Matt Beauregard <matt@designscape.com.au> writes:
>> The plot thickens ... what did you say the error message was
> exactly?
> !759 marauder@bofh:~$ pg_dump -h tweedledee ds
> getTypes(): SELECT failed. Explanation from backend: 'ERROR:
> Relation 'pg_user' does not exist
> NOTICE: mdopen: couldn't open pg_user: No such file or directory
This is strange in itself. There should be an (empty) file named
pg_user in your $PGDATA/base/template1 directory --- is there?
What about pg_views?
> Tried it, couldn't get the breakpoint to trigger the first time,
> restarted postgres, got a different set of messages again.
> template1=> select * from pg_user;
> ERROR: Relation 'pg_user' does not exist
> (bt:)
> #0 0x812db0c in elog ()
> #1 0x806dbae in heap_openr ()
Hmm.
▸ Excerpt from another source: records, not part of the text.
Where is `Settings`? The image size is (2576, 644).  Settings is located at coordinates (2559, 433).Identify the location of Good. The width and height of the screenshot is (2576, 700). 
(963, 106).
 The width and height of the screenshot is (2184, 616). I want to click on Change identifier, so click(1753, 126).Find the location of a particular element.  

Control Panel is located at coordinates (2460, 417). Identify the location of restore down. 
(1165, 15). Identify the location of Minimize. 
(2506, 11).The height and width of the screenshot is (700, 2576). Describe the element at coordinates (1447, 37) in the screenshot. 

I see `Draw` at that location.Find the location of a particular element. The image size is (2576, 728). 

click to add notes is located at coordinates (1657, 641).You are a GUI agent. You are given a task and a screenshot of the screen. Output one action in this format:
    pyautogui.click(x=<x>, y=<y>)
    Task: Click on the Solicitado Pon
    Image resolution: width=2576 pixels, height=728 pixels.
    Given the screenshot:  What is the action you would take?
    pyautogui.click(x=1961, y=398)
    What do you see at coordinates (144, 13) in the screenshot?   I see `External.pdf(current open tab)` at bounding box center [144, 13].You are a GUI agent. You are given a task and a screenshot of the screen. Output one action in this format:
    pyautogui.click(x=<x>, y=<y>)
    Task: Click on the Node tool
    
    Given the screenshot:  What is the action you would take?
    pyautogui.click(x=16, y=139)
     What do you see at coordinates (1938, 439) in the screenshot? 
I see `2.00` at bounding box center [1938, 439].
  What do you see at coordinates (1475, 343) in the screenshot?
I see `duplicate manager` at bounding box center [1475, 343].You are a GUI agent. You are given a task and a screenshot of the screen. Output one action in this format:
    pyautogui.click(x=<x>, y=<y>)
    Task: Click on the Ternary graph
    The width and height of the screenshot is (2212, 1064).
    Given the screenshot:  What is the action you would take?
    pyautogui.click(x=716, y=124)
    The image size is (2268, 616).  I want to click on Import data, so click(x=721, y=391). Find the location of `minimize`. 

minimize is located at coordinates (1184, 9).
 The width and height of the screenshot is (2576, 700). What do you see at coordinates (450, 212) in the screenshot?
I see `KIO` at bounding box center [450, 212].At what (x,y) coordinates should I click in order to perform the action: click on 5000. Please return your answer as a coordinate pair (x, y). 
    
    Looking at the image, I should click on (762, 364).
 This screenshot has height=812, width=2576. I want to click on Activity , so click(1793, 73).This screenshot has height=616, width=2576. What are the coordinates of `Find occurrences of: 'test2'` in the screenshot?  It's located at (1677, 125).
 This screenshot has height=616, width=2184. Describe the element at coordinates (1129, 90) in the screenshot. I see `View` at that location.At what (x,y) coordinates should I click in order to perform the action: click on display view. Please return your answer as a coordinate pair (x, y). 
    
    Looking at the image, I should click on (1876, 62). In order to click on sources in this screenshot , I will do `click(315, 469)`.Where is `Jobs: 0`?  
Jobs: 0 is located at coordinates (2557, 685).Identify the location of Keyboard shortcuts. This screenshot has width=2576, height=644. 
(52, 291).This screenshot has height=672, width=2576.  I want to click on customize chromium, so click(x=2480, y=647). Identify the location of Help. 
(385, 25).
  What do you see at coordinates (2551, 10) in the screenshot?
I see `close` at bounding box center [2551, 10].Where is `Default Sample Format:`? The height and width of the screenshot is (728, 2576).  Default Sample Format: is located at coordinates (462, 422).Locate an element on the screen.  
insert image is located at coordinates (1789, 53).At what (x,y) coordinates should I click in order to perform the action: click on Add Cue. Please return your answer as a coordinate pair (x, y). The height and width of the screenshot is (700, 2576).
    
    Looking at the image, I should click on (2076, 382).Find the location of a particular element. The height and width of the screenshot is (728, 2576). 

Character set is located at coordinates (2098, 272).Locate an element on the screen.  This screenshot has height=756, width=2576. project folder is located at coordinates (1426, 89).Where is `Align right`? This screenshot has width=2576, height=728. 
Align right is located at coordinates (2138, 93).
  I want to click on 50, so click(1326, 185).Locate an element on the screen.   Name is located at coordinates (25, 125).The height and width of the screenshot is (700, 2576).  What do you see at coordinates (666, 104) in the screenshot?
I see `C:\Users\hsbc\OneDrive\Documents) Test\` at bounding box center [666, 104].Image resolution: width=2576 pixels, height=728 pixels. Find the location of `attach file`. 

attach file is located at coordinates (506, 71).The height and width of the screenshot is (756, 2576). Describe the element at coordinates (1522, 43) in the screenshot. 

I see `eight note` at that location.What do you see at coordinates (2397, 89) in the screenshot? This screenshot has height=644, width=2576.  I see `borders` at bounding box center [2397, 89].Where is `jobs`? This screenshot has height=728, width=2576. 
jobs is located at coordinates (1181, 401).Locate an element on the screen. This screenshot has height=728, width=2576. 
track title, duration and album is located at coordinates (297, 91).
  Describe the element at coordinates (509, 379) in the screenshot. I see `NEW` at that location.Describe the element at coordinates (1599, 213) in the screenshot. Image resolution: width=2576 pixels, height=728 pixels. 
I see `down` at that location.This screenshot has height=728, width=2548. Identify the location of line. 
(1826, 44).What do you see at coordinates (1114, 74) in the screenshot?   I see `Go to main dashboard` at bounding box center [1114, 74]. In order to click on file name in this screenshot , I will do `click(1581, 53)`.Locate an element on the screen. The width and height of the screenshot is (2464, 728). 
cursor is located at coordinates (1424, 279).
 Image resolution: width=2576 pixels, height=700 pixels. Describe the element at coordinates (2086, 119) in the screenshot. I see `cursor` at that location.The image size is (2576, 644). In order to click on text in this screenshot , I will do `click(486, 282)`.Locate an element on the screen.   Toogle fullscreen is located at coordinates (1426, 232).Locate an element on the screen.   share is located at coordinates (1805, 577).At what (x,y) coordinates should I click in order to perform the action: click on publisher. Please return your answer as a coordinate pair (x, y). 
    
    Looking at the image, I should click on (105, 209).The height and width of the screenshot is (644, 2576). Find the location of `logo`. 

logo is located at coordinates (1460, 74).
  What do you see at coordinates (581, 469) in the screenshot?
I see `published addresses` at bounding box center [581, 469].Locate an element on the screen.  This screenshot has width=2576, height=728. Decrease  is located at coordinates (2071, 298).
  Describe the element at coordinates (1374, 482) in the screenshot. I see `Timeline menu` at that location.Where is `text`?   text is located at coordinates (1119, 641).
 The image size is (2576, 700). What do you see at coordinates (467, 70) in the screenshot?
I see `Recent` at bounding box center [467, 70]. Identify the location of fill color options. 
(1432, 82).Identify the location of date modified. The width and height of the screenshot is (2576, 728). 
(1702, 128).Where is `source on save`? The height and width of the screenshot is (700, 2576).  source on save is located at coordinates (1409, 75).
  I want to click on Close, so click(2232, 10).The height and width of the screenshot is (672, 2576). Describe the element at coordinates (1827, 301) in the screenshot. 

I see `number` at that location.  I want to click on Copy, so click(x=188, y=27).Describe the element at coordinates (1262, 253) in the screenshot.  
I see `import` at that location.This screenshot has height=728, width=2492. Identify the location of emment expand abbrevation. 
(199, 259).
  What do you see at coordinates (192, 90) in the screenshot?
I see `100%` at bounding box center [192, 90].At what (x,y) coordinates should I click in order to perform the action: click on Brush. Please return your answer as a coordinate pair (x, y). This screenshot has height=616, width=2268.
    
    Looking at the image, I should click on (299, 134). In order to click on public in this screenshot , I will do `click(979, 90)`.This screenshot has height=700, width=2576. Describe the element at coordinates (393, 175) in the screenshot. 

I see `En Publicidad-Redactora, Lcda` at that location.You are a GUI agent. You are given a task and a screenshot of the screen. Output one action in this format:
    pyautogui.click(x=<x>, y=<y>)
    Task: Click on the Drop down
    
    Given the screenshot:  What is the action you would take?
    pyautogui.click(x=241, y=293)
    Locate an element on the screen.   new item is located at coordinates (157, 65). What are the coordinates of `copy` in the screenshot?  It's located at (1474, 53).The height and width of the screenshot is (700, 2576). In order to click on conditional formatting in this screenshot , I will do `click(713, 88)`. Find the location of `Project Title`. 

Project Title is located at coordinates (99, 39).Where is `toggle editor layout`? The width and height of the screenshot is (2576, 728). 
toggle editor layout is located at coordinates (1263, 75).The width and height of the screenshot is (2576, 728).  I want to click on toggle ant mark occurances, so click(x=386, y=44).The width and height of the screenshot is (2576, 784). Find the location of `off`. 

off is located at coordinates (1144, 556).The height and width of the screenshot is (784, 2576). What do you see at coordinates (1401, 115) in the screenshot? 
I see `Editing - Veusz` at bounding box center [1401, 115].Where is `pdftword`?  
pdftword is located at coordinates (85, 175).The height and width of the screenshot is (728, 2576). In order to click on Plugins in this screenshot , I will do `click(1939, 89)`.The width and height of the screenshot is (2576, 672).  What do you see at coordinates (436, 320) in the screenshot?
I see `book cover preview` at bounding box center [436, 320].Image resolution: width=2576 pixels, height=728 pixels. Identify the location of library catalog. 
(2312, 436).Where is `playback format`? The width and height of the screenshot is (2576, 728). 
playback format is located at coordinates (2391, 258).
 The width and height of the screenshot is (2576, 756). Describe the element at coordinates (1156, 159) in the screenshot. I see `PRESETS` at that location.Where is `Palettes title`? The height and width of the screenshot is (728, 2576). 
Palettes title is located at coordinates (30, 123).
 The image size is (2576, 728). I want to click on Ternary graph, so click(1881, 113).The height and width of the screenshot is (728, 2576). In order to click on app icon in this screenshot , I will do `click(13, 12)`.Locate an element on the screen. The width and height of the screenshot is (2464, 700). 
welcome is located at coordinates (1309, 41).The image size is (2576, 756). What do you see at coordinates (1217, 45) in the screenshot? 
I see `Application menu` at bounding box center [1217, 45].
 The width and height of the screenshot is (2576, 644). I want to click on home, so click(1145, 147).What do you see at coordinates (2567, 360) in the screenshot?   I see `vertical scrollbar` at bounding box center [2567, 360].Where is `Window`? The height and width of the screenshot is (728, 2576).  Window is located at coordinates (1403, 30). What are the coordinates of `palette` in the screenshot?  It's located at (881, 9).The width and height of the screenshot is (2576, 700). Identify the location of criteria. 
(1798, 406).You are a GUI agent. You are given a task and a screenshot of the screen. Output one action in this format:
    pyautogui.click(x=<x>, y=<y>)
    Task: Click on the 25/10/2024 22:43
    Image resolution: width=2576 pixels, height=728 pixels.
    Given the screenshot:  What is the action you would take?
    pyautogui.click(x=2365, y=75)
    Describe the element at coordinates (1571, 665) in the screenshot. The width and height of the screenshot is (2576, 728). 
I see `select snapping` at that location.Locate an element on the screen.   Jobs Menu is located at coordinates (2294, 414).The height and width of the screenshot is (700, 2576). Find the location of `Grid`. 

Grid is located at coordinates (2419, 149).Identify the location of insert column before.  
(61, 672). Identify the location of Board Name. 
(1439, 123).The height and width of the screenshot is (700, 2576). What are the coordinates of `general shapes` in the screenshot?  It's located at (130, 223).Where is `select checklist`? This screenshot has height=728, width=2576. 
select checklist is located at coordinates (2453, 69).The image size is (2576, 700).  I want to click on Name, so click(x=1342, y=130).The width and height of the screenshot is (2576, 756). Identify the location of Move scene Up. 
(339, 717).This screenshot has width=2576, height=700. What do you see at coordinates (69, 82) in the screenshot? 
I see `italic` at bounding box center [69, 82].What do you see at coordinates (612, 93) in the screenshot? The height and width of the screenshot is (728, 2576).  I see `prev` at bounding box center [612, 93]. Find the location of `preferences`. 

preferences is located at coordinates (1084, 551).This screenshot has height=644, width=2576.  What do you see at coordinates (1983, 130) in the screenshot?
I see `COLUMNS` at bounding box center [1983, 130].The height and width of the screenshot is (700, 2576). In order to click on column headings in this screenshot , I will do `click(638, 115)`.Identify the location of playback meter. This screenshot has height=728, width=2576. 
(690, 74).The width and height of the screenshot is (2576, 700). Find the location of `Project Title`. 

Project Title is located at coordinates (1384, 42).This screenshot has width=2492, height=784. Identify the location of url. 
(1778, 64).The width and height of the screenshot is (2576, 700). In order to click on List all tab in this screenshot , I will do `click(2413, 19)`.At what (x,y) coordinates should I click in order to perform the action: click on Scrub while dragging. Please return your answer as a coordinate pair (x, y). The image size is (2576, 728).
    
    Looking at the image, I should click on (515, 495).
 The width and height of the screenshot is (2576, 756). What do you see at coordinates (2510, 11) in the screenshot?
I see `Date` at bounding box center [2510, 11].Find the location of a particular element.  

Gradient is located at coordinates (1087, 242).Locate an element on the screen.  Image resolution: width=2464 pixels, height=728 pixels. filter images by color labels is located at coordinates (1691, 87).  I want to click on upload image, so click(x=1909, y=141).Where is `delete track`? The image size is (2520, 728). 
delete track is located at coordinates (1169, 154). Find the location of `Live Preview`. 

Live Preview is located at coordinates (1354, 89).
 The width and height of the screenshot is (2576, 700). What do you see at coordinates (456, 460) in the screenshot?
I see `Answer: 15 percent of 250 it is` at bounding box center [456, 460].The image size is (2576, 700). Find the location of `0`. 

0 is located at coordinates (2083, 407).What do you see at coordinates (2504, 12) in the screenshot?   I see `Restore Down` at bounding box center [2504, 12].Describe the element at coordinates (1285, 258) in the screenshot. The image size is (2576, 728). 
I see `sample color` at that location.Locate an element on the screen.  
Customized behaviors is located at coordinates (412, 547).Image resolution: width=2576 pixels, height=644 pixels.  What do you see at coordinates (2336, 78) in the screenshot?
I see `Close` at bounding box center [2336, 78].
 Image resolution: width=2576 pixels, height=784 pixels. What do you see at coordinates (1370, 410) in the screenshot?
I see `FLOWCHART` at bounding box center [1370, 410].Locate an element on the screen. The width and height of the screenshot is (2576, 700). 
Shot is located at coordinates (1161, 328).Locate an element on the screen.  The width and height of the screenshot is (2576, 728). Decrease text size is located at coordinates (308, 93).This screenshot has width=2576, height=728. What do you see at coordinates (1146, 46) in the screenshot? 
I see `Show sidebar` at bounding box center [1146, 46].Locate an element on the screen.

Tracing this back makes it appear that the pg_user row in pg_class
isn't being found by an index scan. Since the row clearly is there when
you do a sequential scan, this suggests that the pg_class_relname_index
index is corrupted. If so, how'd it get that way? Is there a
pg_class_relname_index file in template1? How big is it?
One thing I am wondering about, since you mention restarting the
postmaster, is whether you're being careful to start the postmaster
in a consistent environment --- in particular, with consistent
LOCALE-related environment variable values. A number of people have
managed to produce corrupted or corrupted-acting indexes by making
entries with different LOCALE values at different times. That affects
the sort order of the index and can produce inconsistent index ordering,
thereby preventing some entries from being found. This doesn't seem
like a very likely theory for template1, since it normally is readonly
after initdb and usually hasn't got any non-ASCII names in it anyway,
but the inconsistent behavior is hard to explain without some such
factor...
regards, tom lane